I better go into hiding before people start throwing things in my direction. If it makes you feel better, I've been neck deep plotting and planning for next year's school stuff and I was beyond miserable.
At least I was until I had a slice of this pie.
Monday, February 14, 2011
Especially when I have been battling the power of the pillow. For whatever reason, I didn't get much sleep the night before. Went to bed at the normal time of oh, dear Lord, why do I do this to myself? But some evil telemarketer called at oh dark thirty and it woke me up.
There was much cussing to be had in my head and I may, or may not, have wished a thousand evil Mondays on that person's head.
Tossing and turning was to be had until I gave up and got up. This may have been a fatal flaw, because ever since then my pillow was singing come back to me love songs that I just can't seem to get out of my head.
Everything I had done had not revived me.
I had a nice dinner all planned out for the guys and now I'm thinking screw it, time to thaw out hot dog buns. Which is a shame because call me sentimental, or just mental, but I think Valentine's Day is just another day. And I say that totally in a non bitter tone. I know. How shocking for this blog to not have a bitter tone for once?
Hubby does not like to be told WHEN to be all romantic. And the first few years we were together he worked as a restaurant manager and he still shudders to this day at the mention of certain holidays and restaurant are all in the same sentence. Once this happens, it is safe to say that Elvis has left the building because dude is trying to find a happy place.
Besides we both think the day is lame but hey bring on the chocolate and we're all cool with that.
I did serve up hot dogs but made a Coney Island meat sauce and had canned cheez, cuz we are classy, and served it up with a can of Coke. After all the burping, the guys cheered me as being a true chick any man would be proud to have.
I'm still not sure how to respond to that. Especially since that came from the 11 year old.
After dinner I knew I was in trouble and didn't stand a chance at staying awake. I had laid down on the love seat which was a mistake but I can say my eyelids are free from any pinholes. Many hours later, after my bladder threatened to make a huge scene, I got up. I went to move and my left knee was sort of locked in a bent position.
So there was my hot self, hobbling to the bathroom with massive scare hair and hangover chocolate breath. I was so not feeling it. Hubby dear said I am really cute when I sleep. He's not fooling me, he likes me unconscious so I won't bug him with questions like tell me what are you thinking and every thought you had all day. Questions like those usually cause him to twitch and run screaming from the room.
If he ever catches on I do that on purpose, I may have a problem on my hands.
But this means I may be in for a loooong night. I don't feel fully awake so maybe I'll get lucky and Mr. Pillow will knock me out. One can hope. Sort of gives a whole new spin on getting lucky doesn't it?
Friday, February 11, 2011
I'm not sure at what moment it dawned on me that there really isn't a good time for life to have a hissy fit. You always end up muttering not now. Okay, if not now, then when? Because I'm betting money there never is a good time.

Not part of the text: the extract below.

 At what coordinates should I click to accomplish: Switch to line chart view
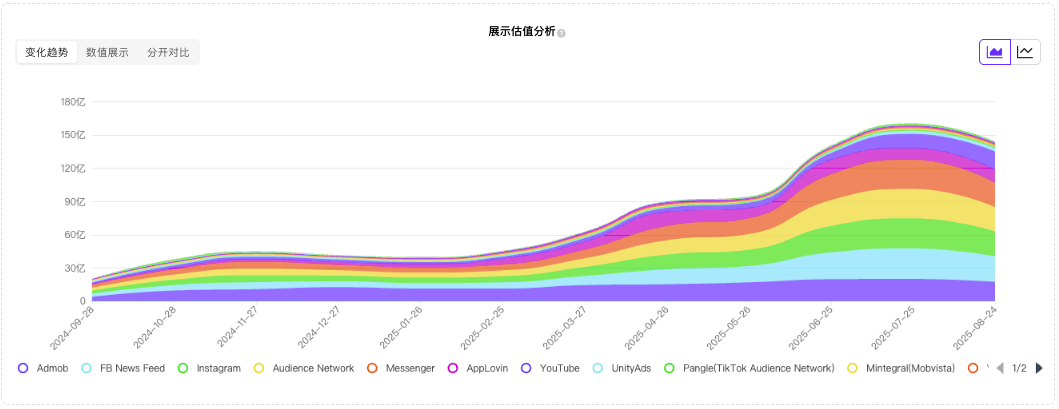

The day started off with a clogged toilet. Not just any toilet - the dreaded upstairs toilet. When this house was built, indoor plumbing didn't exist so we have a tiny little bathroom. This bathroom has always grossed me out so I avoid it and only use it for emergencies like in the middle of the night so I don't have to look at it. Ever.
So there I was with a trembling hand, wielding a nasty plunger. There is no waiting till Hubby poo gets home. There should be a law about a ratio of people vs. toilets. The more people you have, the more toilets are needed. Going down to one is just not an option. Got that done in like 20 seconds flat. It was not my first turd wrangle.
I just grossed myself out. That may be a first.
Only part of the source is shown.